Abstract

The kinetics of the gas-phase reactions of SO3 with H2O and D2O were studied over the temperature range 250−360 K in N2 with a laminar flow reactor coupled to a chemical ionization mass spectrometer. The SO3 loss is second order in the water concentration, is independent of pressure (20−80 Torr N2, 300 K), and has a strong negative temperature dependence and a significant H/D isotope effect (kH2O ≈ 2kD2O). The yield of sulfuric acid is 1.0 ± 0.5 per SO3 consumed.

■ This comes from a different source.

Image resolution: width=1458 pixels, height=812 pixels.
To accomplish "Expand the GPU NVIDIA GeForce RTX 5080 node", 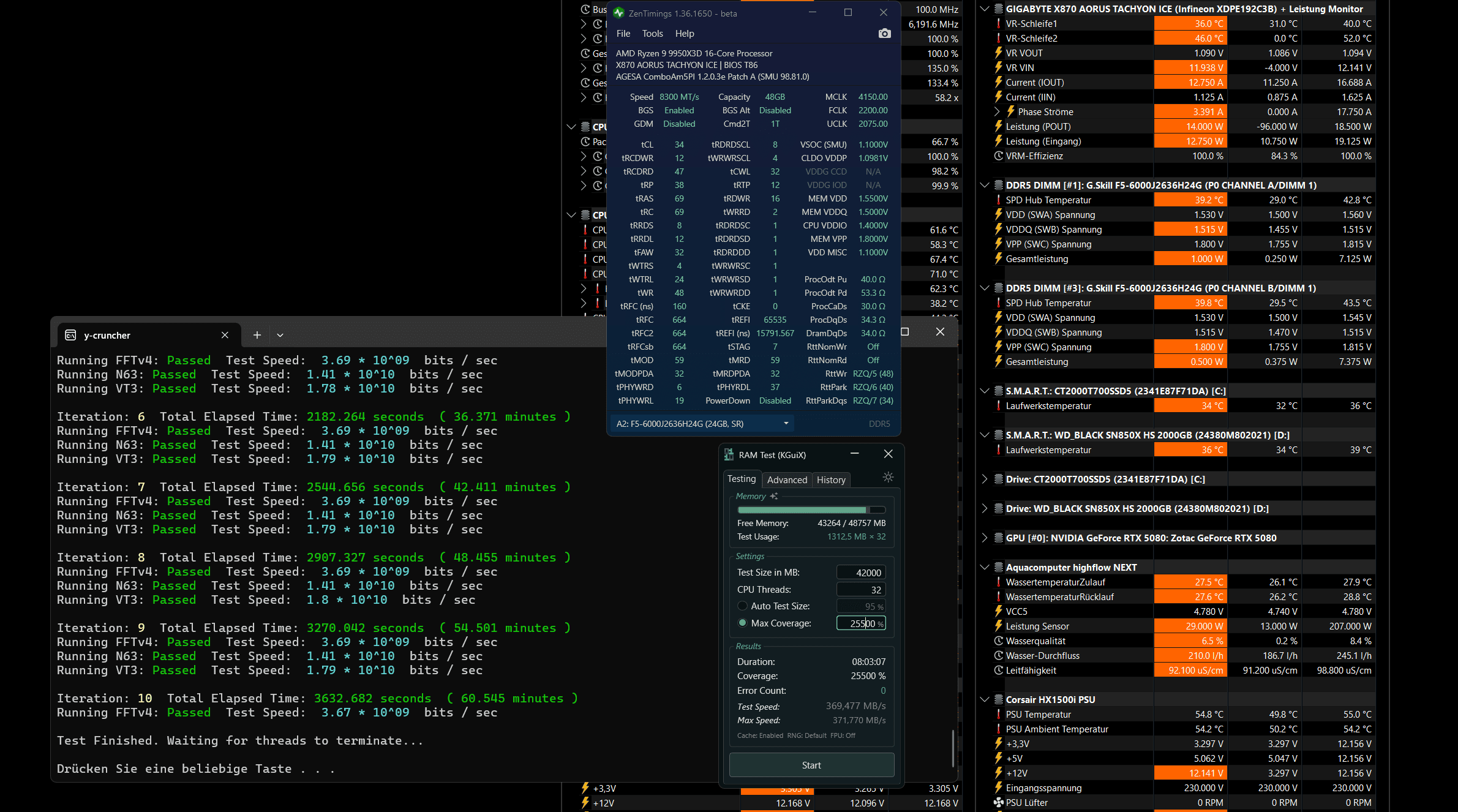I will [984, 538].
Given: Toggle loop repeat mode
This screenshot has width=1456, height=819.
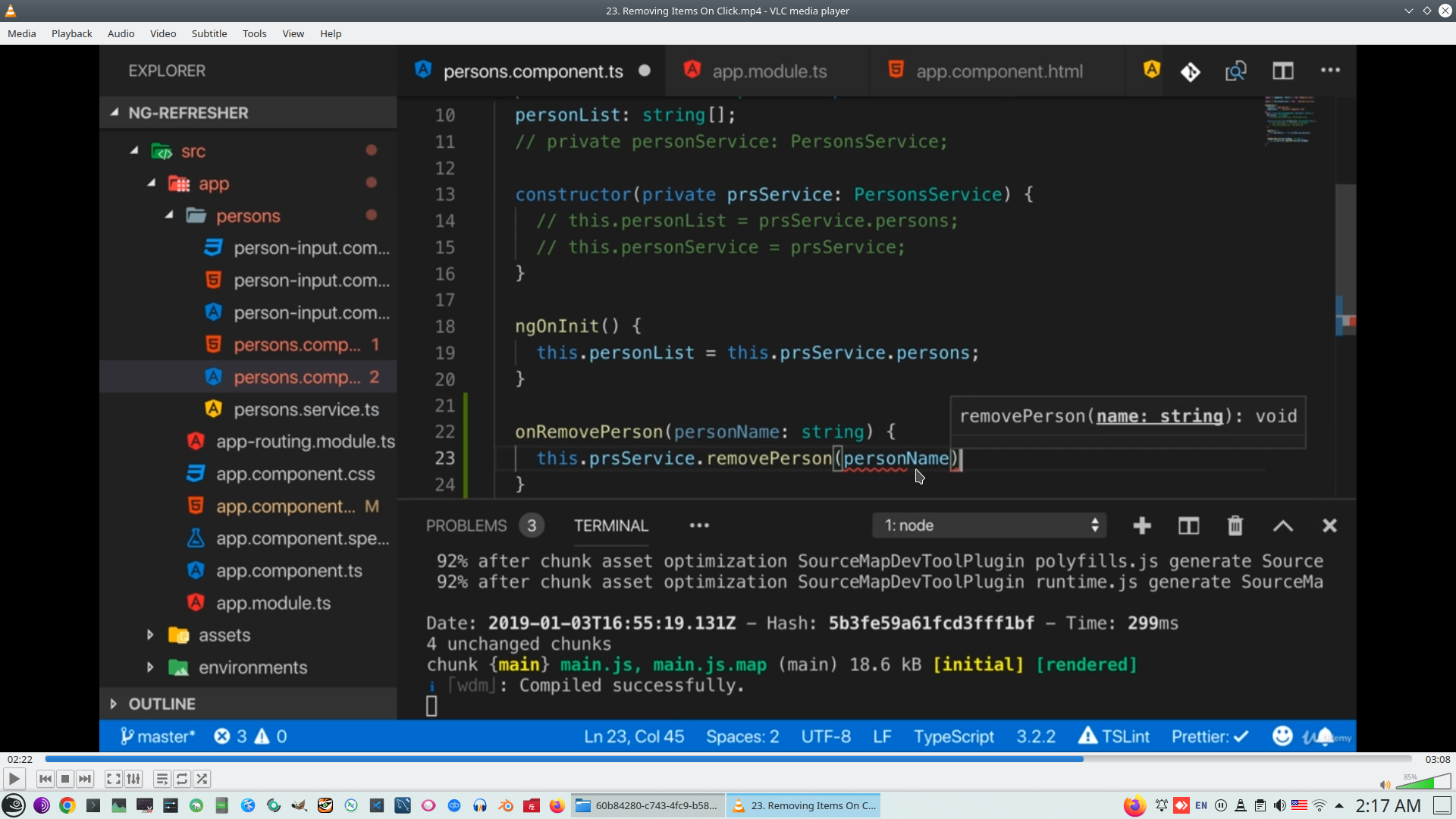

These observations are consistent with the rapid association of SO3 and H2O to form the adduct H2OSO3 which reacts with water to produce sulfuric acid. The first-order rate coefficients for loss of SO3 by reaction with H2O and D2O are given by kI(s-1) = (2.26 ± 0.85) × 10-43T exp((6544 ± 106)/T)[H2O]2 and (9.45 ± 2.68) × 10-44T exp((6573 ± 82)/T)[D2O]2, where T ≡ K and [H2O, D2O] ≡ molecule cm-3. The errors are the uncertainty at the 95% confidence level for precision only. Analysis of the temperature dependence of the SO3 loss yields an upper limit for the H2O−SO3 bond enthalpy of 13 kcal mol-1.